Una muchacha y una guitarra
Jeff Bridges se luce como un cantante country en decadencia.
Loco corazón es una película que se presenta ante el espectador desde una extrema simpleza. Es directa, va al grano, no tiene inesperadas vueltas de tuerca ni esconde ningún sorpresivo as bajo la manga.
En uno de esos encuentros de forma y fondo que pocas veces se dan en el cine, la película se organiza como el mundo que trata: es una canción de música country, pura y dura, de la vieja escuela. Simple, directa y de contenida emoción. Sin extravagancias ni adornos.
El músico alcohólico que busca una nueva chance, sus problemas, sus enfrentamientos con los demás y consigo mismo, la posibilidad de una nueva vida a partir de una mujer que conoce, la redención como objetivo. Eso, más los bares, las chicas de la noche, el alcohol y las rutas hacen de Loco corazón una película honesta y simple, como un tema de Hank Williams, Waylon Jennings o Johnny Cash.
No hay villanos en Loco corazón; o el propio Bridges, llegado el caso, lo es. Hay una serie de personajes que se cruzan en sus respectivos caminos, con cada uno tratando -a su manera- de salir del pozo, de la crisis, del alcoholismo, del sinsentido que hay en sus vidas.
Hay eso y hay canciones. Directas, contundentes, de manual. Guitarra, bajo y batería, acaso un steel guitar, como mucho algún teclado. Y punto. Loco corazón conoce su mundo bien y lo transmite al espectador.
Uno podría decir que el filme es similar, en su arco narrativo, a El luchador, otra historia de un veterano "performer" que supo ser famoso y que hoy trata de sobrevivir de lo que le queda de su antigua gloria. Aquel era un filme más duro y su personaje presentaba aristas más prototípicas (traumas del pasado, heridas físicas, etc.), pero es innegable la similitud.
Además de ser la historia de una ex figura de la música que hoy toca para comprar whisky, seguir manejando y vomitando, conseguir una fan por pueblo que quiere el recuerdo de haberse acostado con una leyenda, también es la exposición cruda del talento actoral de un tipo que se lleva la película a cuestas.
Allí era Mickey Rourke. Aquí, el enorme Jeff Bridges. Y el actor de El gran Lebowski y Tucker es ideal para el rol de "Bad" Blake. Se mete dentro del papel y jamás lo juzga, lo sobredimensiona, lo convierte en ejemplo o metáfora de nada. Jeff vive en Blake, lo lleva puesto en sus encuentros con la periodista que se interesa tal vez más de lo indicado en su vida (Maggie Gyllenhaal), en el reencuentro con su protegido (Colin Farrell), hoy convertido en super estrella del género, en sus idas y venidas con el alcohol.
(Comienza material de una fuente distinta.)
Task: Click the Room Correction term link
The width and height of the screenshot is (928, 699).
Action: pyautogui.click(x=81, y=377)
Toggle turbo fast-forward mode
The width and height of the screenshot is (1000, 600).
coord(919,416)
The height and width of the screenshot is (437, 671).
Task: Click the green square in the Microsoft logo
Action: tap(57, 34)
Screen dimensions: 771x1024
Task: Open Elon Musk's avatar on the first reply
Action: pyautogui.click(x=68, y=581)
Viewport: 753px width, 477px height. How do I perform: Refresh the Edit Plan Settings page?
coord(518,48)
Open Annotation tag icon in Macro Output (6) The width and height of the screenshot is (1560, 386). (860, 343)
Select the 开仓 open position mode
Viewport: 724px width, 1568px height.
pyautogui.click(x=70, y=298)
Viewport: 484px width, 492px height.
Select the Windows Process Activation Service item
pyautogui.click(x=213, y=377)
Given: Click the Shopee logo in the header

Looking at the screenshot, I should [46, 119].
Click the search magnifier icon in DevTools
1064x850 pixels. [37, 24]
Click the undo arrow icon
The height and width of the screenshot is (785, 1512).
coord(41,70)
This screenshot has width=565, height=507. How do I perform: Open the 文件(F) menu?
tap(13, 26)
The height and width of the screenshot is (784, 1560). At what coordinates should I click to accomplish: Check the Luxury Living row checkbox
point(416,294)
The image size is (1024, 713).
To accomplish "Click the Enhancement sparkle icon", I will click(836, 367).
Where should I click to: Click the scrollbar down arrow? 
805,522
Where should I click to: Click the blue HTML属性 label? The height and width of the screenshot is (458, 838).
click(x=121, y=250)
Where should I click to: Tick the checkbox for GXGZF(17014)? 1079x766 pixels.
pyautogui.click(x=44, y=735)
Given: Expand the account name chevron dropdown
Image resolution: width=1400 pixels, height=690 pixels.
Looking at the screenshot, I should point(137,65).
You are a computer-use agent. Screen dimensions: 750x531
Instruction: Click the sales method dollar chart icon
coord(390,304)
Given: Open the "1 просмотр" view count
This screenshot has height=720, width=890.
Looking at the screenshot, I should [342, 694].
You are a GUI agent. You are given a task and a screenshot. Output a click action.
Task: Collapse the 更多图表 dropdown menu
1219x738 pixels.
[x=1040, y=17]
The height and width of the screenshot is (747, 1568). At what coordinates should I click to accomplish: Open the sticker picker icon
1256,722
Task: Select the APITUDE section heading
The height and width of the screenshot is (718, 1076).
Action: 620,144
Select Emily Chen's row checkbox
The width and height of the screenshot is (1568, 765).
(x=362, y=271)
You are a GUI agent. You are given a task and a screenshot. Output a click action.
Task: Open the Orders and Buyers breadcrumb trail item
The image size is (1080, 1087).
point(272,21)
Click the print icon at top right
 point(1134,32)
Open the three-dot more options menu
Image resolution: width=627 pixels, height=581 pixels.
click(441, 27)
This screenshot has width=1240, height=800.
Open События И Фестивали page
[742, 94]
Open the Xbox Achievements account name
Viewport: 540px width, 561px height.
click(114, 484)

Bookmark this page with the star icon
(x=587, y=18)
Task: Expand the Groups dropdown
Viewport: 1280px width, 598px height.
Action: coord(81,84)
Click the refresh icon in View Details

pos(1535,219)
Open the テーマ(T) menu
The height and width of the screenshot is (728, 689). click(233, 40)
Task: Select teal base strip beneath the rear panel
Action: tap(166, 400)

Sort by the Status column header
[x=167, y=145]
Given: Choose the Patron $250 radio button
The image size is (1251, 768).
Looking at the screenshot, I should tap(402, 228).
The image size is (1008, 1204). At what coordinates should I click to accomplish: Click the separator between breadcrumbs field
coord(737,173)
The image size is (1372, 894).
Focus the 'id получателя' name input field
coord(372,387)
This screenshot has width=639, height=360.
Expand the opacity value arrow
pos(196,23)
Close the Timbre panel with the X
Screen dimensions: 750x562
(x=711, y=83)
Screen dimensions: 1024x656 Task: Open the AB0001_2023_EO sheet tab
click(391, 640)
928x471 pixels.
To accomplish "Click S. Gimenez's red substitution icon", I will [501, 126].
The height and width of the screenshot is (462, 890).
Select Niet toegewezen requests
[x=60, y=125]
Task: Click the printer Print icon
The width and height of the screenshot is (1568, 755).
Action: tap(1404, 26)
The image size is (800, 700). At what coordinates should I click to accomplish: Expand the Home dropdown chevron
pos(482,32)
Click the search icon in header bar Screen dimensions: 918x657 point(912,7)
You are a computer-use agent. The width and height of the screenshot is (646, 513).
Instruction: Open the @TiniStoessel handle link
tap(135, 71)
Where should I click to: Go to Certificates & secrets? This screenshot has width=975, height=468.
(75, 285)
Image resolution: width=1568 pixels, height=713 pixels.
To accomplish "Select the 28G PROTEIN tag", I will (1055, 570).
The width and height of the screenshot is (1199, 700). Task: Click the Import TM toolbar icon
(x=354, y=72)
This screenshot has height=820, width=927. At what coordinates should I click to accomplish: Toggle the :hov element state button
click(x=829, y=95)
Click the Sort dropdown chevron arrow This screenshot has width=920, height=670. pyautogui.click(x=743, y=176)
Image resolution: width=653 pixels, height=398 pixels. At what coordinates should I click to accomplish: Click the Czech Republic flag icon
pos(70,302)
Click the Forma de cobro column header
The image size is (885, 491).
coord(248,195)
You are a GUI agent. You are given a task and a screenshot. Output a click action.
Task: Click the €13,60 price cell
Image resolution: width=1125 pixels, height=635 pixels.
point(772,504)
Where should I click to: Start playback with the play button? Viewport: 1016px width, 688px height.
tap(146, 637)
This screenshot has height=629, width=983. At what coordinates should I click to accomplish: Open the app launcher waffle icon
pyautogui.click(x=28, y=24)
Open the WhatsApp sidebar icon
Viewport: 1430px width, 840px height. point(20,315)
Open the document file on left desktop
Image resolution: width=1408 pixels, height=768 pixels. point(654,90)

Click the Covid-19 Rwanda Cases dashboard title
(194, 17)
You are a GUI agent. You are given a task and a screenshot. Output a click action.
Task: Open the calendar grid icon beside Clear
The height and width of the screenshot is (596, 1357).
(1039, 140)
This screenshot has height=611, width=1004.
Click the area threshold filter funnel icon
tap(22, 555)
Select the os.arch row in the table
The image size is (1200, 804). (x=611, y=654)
El director debutante Scott Cooper no explota el potencial dramatismo angustiante al que la situación podría llevar. Lo sobrevuela y lo deja ahí, para que el espectador complete la melodía. Un poco como Clint Eastwood, Cooper hace un filme de seres humanos reales, con conflictos potencialmente densos, pero que saben que su vida es una sola y que tiene que salir adelante de la mejor manera posible. Con una guitarra y una muchacha, sí, pero también con algo para poder cantar.